======== INFORMATION GIVEN ========

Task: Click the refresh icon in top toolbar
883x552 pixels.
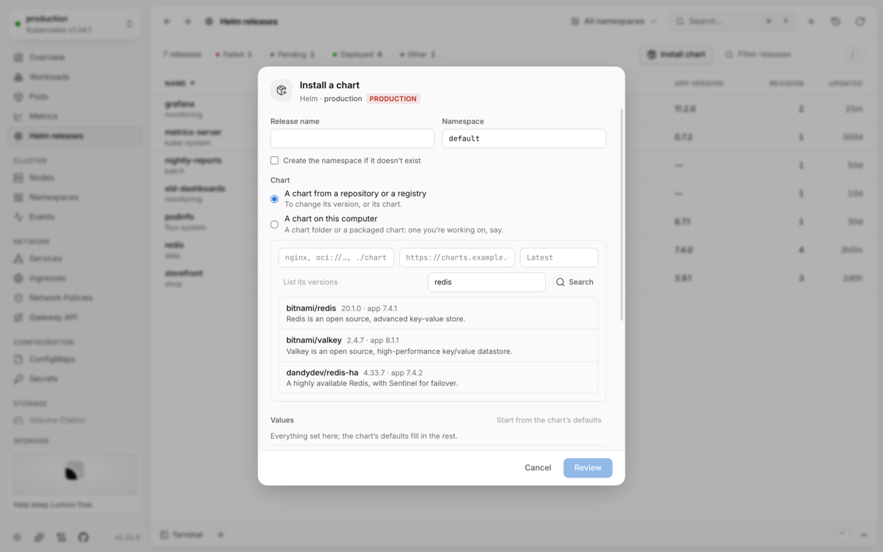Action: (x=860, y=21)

========
======== INFORMATION GIVEN ========

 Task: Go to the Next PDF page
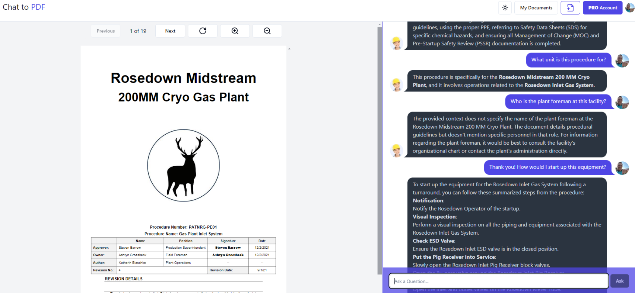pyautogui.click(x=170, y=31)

========
======== INFORMATION GIVEN ========

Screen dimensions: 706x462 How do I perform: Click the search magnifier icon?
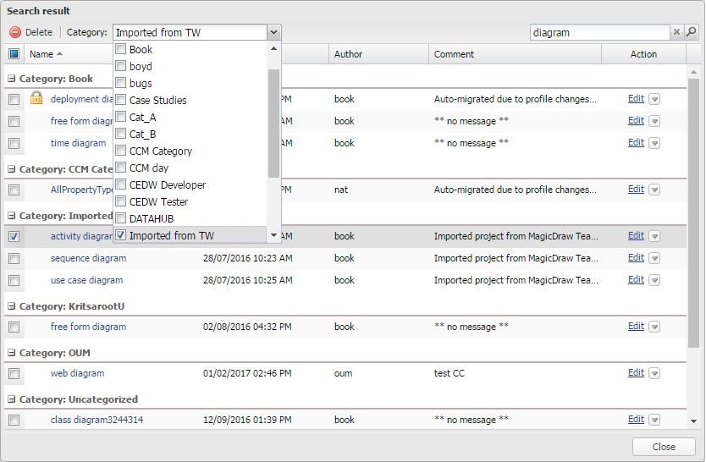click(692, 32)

========

▸ PROBLEM REQUIREMENTS: Copy the material from the line with "Task: Click the refresh icon in top toolbar" on through the line with "Action: (x=860, y=21)", offsetting each coordinate in the answers by 128 and leaving every other number as it is. Omit the pictures.

▸ EXPECTED OUTPUT:
Task: Click the refresh icon in top toolbar
883x552 pixels.
Action: (x=988, y=149)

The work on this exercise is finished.